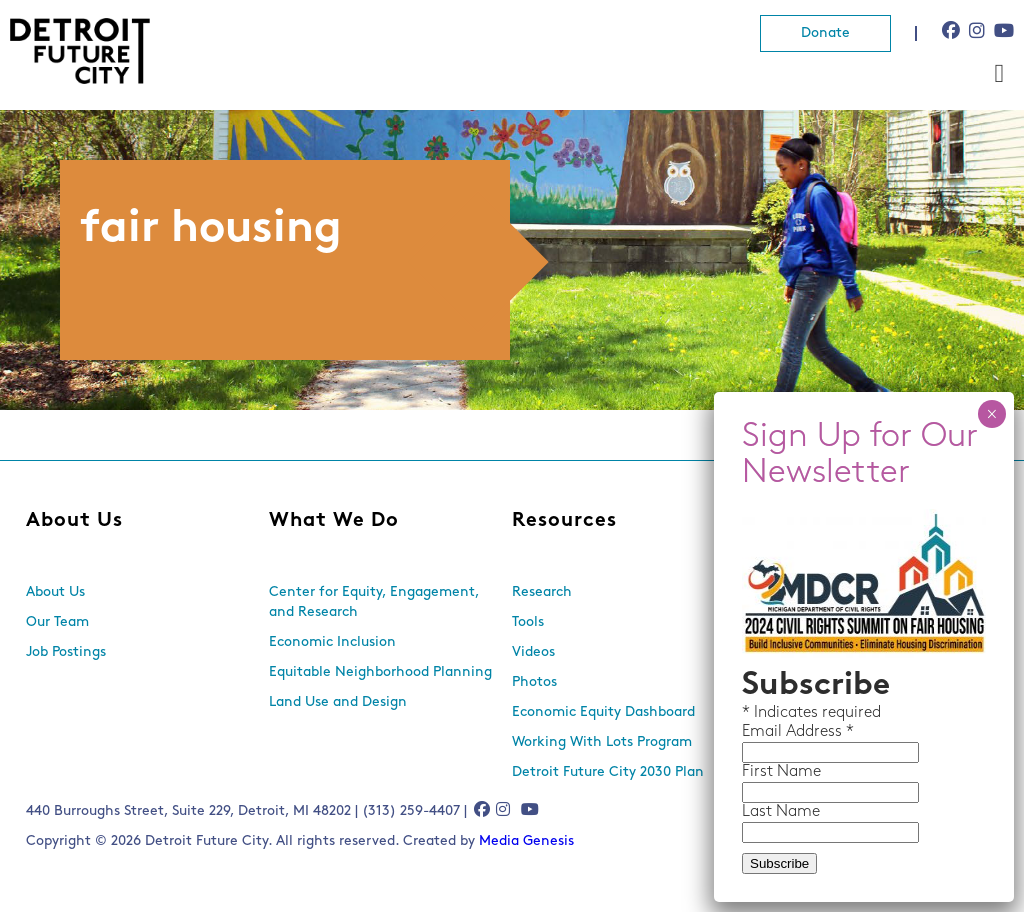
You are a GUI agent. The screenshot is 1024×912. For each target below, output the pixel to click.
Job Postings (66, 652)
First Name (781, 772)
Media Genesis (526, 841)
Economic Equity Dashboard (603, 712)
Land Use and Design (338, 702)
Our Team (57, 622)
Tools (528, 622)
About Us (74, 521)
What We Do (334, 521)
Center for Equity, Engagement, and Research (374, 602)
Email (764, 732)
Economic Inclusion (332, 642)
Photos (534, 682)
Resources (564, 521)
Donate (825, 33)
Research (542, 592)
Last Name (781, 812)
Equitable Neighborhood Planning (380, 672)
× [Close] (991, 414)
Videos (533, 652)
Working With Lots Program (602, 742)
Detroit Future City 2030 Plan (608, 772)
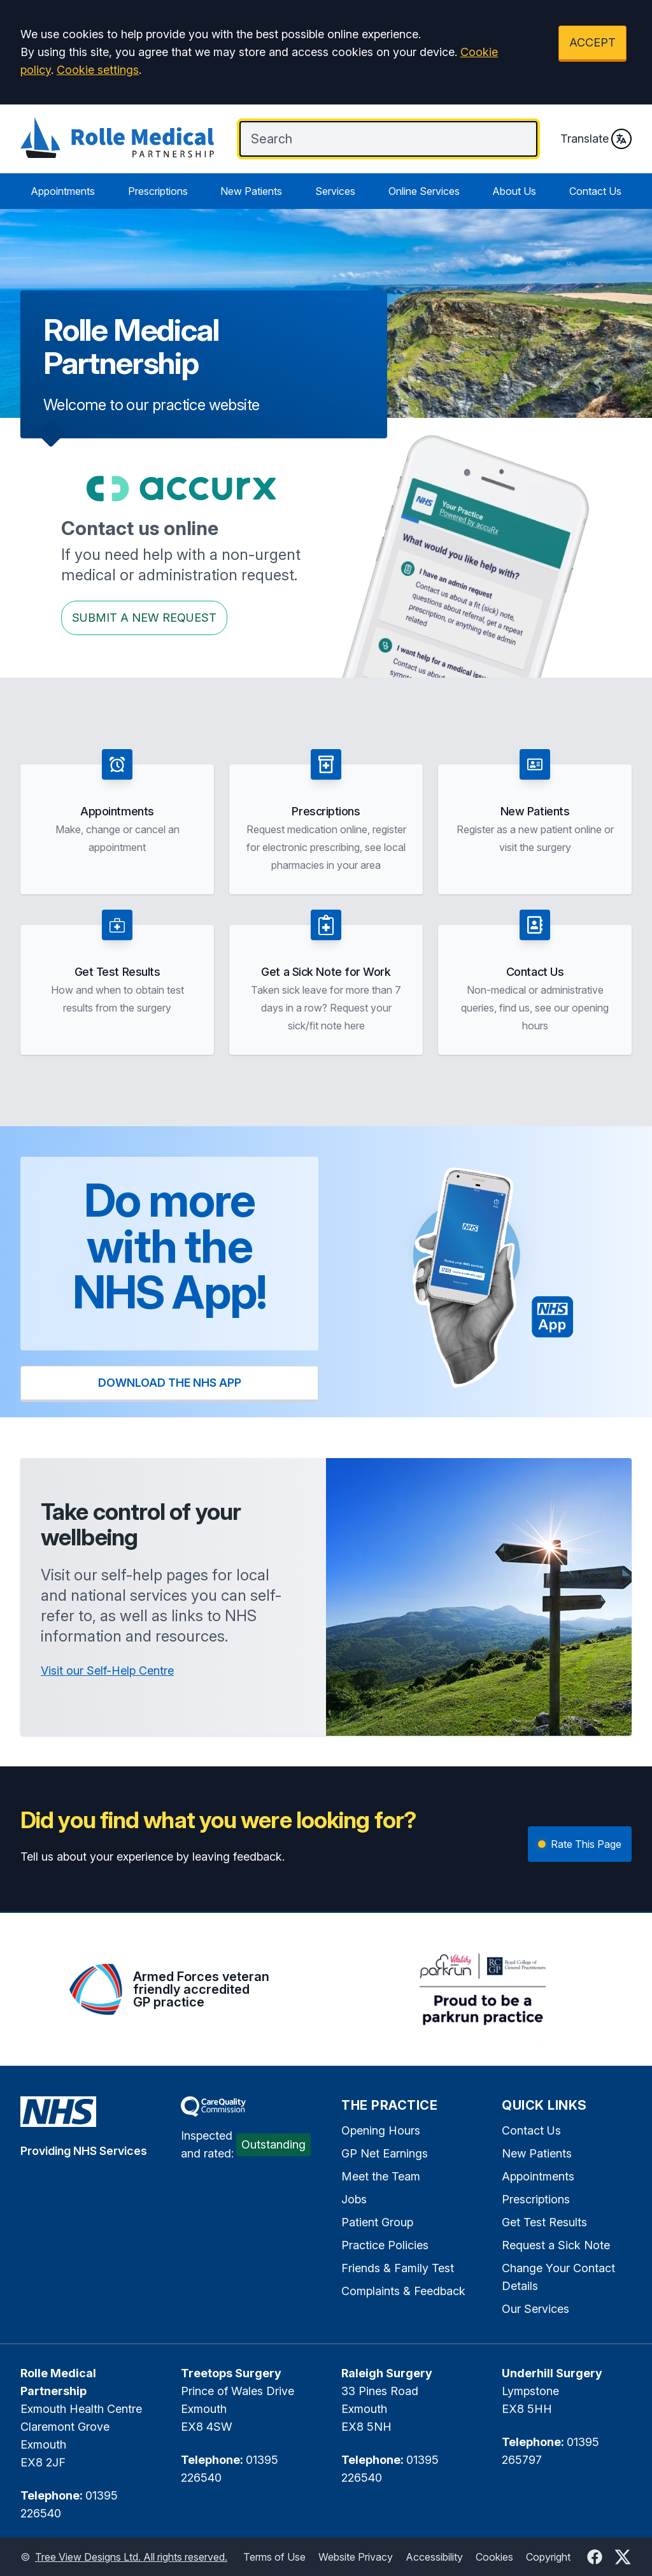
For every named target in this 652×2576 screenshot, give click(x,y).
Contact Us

::::

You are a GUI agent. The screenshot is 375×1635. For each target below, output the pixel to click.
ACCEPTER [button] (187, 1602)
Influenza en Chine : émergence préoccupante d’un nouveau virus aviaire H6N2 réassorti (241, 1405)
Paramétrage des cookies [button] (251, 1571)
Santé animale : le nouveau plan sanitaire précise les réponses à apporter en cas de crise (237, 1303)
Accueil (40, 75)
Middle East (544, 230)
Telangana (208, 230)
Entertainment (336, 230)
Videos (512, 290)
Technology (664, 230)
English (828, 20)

::::

TASK GOAL:
Out of the data above, transcribe exactly and only the lines starting with the line that has "You are a GUI agent. The screenshot is 1024×912." and going on through the line that has "About Us (74, 521)", both included.

SOLUTION TO THIS PROBLEM:
You are a GUI agent. The screenshot is 1024×912. For each target below, output the pixel to click.
Job Postings (66, 652)
First Name (781, 772)
Media Genesis (526, 841)
Economic Equity Dashboard (603, 712)
Land Use and Design (338, 702)
Our Team (57, 622)
Tools (528, 622)
About Us (74, 521)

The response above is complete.